Per favore, converti in un elenco JSON di stringhe le righe a partire da quella che contiene "Click the Maximum" e fino a quella che contiene "Select the 好好的时光(重)", entrambe incluse. Usa una stringa per ogni riga e tralascia quelle vuote.

++++ Dati del compito

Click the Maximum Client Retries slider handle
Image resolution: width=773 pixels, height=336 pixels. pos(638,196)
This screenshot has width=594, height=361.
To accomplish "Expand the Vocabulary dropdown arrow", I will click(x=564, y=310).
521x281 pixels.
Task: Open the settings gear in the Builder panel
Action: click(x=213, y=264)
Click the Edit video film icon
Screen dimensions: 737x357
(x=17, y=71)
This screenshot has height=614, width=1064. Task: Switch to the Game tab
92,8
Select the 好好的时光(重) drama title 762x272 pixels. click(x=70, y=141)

++++++++
++++ Dati del compito

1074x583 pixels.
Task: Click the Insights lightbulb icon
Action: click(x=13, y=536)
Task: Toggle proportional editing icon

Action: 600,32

++++++++

§ Soluzione
[
  "Click the Maximum Client Retries slider handle",
  "Image resolution: width=773 pixels, height=336 pixels. pos(638,196)",
  "This screenshot has width=594, height=361.",
  "To accomplish \"Expand the Vocabulary dropdown arrow\", I will click(x=564, y=310).",
  "521x281 pixels.",
  "Task: Open the settings gear in the Builder panel",
  "Action: click(x=213, y=264)",
  "Click the Edit video film icon",
  "Screen dimensions: 737x357",
  "(x=17, y=71)",
  "This screenshot has height=614, width=1064. Task: Switch to the Game tab",
  "92,8",
  "Select the 好好的时光(重) drama title 762x272 pixels. click(x=70, y=141)"
]